Write out the passage below on miniature painting word for word, from "Reviving Miniature Painting" up to and including "brush to paper.".

» **DOCUMENT**:
----

Reviving Miniature Painting

A basic understanding of drawing and the ability to work sitting on cushions on the floor are the only requirements of Imren Qureshi’s class. Eleven course participants—only one or two of which come from a painting background—have spent the past two weeks sequestered in a long, narrow and bright room under the roof of the medieval castle in which the Summer Academy takes place. They lean against the white walls, perched on rattan ottomans and grey cushions; balance plywood “easels” on their laps, and with necks craned, diligently put brush to paper.

 

The use of archival materials is the main emphasis of miniature painting, I’m told. The work is done using solely natural tools and handmade. Students prepared their own heavy-grammage wasli by binding four layers of pure cotton paper with an organic glue. The paper is then smoothed using the curve of a giant cowrie, “otherwise the fibres of the paper would catch the brush and break the stroke.” This creates an absorbent, durable material onto which hand-made pigment, shallow pools of which sit in mussel shells, is applied using a qalam or squirrel-hair brush. “Using shells to hold the pigment attracts less dust than say, plastic would. The shape also prevents damage to the brushes.”

----

» **DATA LINES**:
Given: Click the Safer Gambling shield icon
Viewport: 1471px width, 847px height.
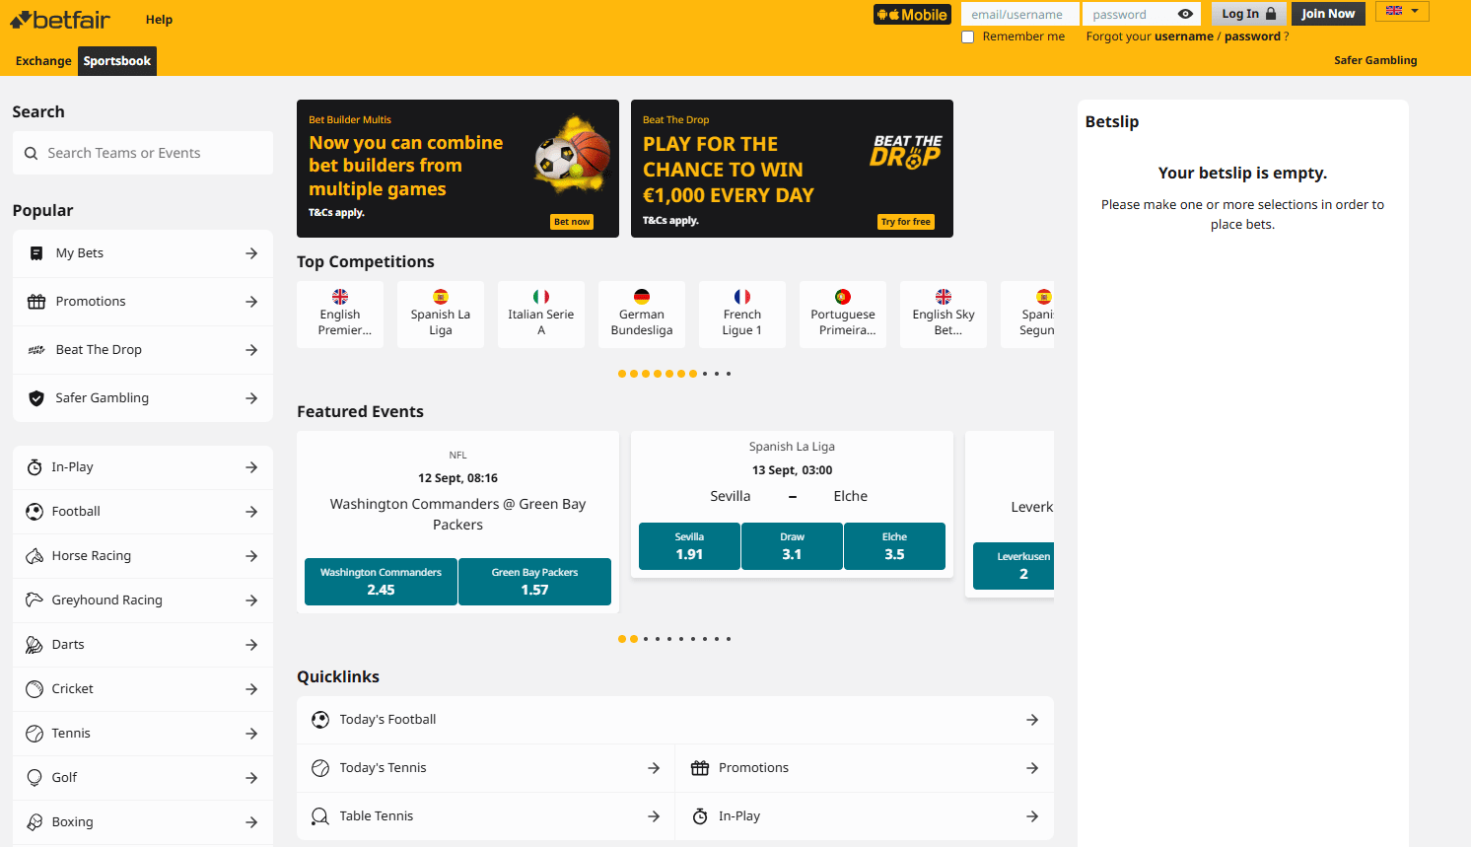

----

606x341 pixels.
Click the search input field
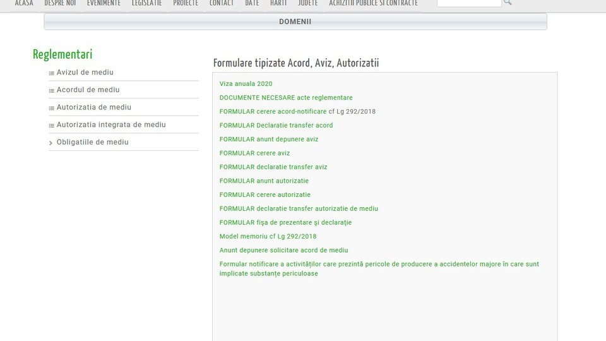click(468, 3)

----

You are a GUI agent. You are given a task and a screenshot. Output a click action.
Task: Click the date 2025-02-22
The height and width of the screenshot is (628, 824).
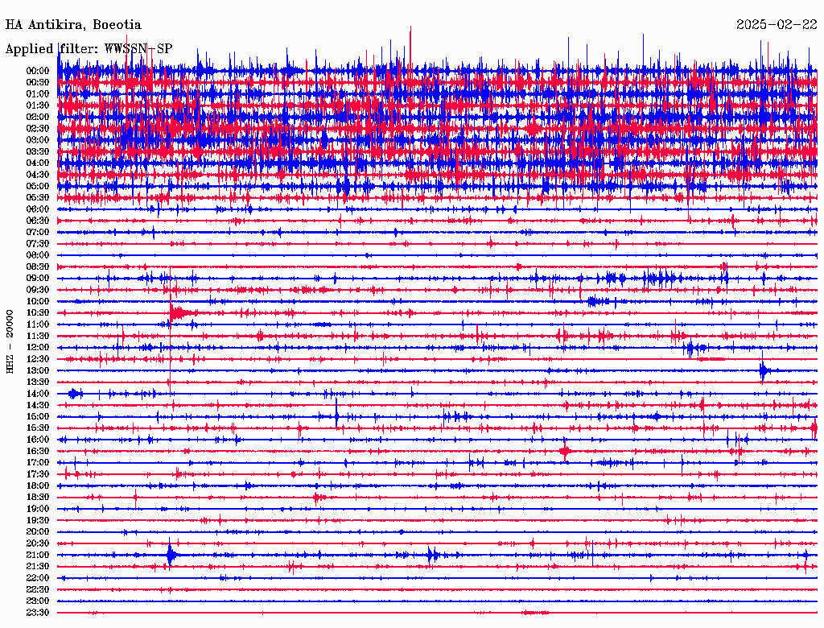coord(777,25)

----

» **TASK OUTPUT**:
Reviving Miniature Painting

A basic understanding of drawing and the ability to work sitting on cushions on the floor are the only requirements of Imren Qureshi’s class. Eleven course participants—only one or two of which come from a painting background—have spent the past two weeks sequestered in a long, narrow and bright room under the roof of the medieval castle in which the Summer Academy takes place. They lean against the white walls, perched on rattan ottomans and grey cushions; balance plywood “easels” on their laps, and with necks craned, diligently put brush to paper.